[[ Provided material open ]]
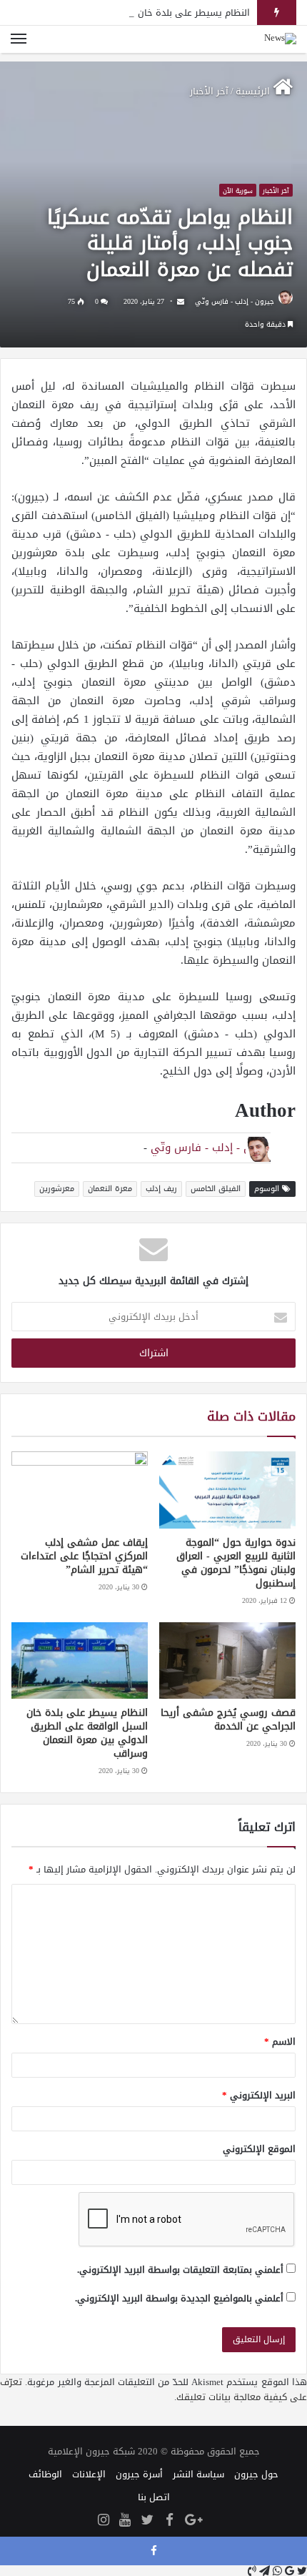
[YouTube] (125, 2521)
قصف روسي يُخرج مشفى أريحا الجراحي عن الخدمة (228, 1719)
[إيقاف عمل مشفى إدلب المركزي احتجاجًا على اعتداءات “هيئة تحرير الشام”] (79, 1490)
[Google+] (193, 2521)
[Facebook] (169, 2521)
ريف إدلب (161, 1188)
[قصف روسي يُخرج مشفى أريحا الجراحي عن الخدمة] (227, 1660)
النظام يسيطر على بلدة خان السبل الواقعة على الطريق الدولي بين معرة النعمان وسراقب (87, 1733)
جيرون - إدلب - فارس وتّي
[[ Provided material closed ]]
[[ Provided material open ]]
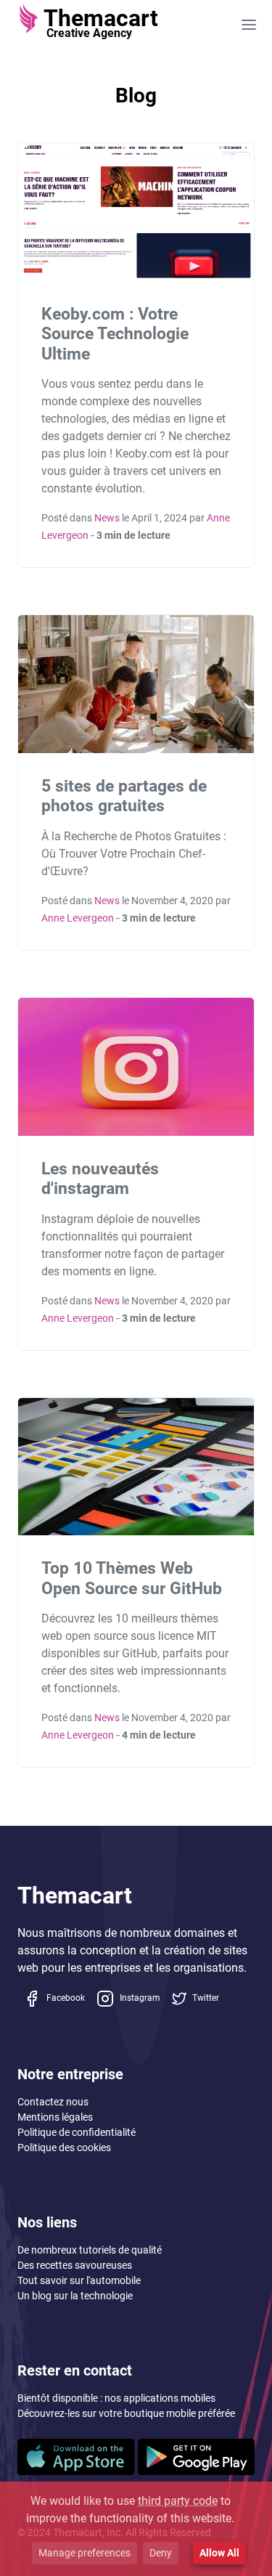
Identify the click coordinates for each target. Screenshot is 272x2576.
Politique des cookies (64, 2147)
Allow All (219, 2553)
[[ Provided material closed ]]
Problem statement
Which of the lines above hold the word "أريحا"? Copy each one.

Solution to this exercise
قصف روسي يُخرج مشفى أريحا الجراحي عن الخدمة (228, 1719)
[قصف روسي يُخرج مشفى أريحا الجراحي عن الخدمة] (227, 1660)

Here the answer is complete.